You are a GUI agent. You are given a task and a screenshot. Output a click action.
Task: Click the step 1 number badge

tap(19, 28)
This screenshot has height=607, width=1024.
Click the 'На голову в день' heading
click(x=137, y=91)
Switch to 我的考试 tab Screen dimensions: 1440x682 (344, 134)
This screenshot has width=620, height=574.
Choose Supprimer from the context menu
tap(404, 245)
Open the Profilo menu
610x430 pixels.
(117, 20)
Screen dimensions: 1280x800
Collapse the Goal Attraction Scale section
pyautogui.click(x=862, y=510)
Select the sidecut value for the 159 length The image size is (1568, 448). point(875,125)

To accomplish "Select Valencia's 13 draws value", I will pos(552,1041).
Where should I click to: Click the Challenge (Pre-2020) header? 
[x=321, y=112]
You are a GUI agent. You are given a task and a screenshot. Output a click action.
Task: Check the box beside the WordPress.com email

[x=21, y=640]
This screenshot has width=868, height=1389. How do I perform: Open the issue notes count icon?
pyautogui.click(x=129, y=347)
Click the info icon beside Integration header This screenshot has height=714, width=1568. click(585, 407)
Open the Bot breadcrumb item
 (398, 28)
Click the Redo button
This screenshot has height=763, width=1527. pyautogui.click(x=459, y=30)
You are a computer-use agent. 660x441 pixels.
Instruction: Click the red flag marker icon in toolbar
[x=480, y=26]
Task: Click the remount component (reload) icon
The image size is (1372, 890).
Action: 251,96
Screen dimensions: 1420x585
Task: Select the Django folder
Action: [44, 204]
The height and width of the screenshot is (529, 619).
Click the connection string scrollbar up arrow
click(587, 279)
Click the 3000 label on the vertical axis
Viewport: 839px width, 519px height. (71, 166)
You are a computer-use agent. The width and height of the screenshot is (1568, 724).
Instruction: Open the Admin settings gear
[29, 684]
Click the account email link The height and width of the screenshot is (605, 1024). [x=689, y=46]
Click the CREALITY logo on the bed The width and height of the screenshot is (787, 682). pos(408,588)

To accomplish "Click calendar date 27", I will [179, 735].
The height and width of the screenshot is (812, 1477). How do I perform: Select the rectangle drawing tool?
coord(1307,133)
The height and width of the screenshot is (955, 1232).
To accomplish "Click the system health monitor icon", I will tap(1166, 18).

---*---

**What is asked:**
Please set out every line of the items above as a JSON list of strings, one string per line, leaving out blank lines.

**Output below:**
[
  "You are a GUI agent. You are given a task and a screenshot. Output a click action.",
  "Task: Click the step 1 number badge",
  "tap(19, 28)",
  "This screenshot has height=607, width=1024.",
  "Click the 'На голову в день' heading",
  "click(x=137, y=91)",
  "Switch to 我的考试 tab Screen dimensions: 1440x682 (344, 134)",
  "This screenshot has width=620, height=574.",
  "Choose Supprimer from the context menu",
  "tap(404, 245)",
  "Open the Profilo menu",
  "610x430 pixels.",
  "(117, 20)",
  "Screen dimensions: 1280x800",
  "Collapse the Goal Attraction Scale section",
  "pyautogui.click(x=862, y=510)",
  "Select the sidecut value for the 159 length The image size is (1568, 448). point(875,125)",
  "To accomplish \"Select Valencia's 13 draws value\", I will pos(552,1041).",
  "Where should I click to: Click the Challenge (Pre-2020) header? ",
  "[x=321, y=112]",
  "You are a GUI agent. You are given a task and a screenshot. Output a click action.",
  "Task: Check the box beside the WordPress.com email",
  "[x=21, y=640]",
  "This screenshot has width=868, height=1389. How do I perform: Open the issue notes count icon?",
  "pyautogui.click(x=129, y=347)",
  "Click the info icon beside Integration header This screenshot has height=714, width=1568. click(585, 407)",
  "Open the Bot breadcrumb item",
  " (398, 28)",
  "Click the Redo button",
  "This screenshot has height=763, width=1527. pyautogui.click(x=459, y=30)",
  "You are a computer-use agent. 660x441 pixels.",
  "Instruction: Click the red flag marker icon in toolbar",
  "[x=480, y=26]",
  "Task: Click the remount component (reload) icon",
  "The image size is (1372, 890).",
  "Action: 251,96",
  "Screen dimensions: 1420x585",
  "Task: Select the Django folder",
  "Action: [44, 204]",
  "The height and width of the screenshot is (529, 619).",
  "Click the connection string scrollbar up arrow",
  "click(587, 279)",
  "Click the 3000 label on the vertical axis",
  "Viewport: 839px width, 519px height. (71, 166)",
  "You are a computer-use agent. The width and height of the screenshot is (1568, 724).",
  "Instruction: Open the Admin settings gear",
  "[29, 684]",
  "Click the account email link The height and width of the screenshot is (605, 1024). [x=689, y=46]",
  "Click the CREALITY logo on the bed The width and height of the screenshot is (787, 682). pos(408,588)",
  "To accomplish \"Click calendar date 27\", I will [179, 735].",
  "The height and width of the screenshot is (812, 1477). How do I perform: Select the rectangle drawing tool?",
  "coord(1307,133)",
  "The height and width of the screenshot is (955, 1232).",
  "To accomplish \"Click the system health monitor icon\", I will tap(1166, 18)."
]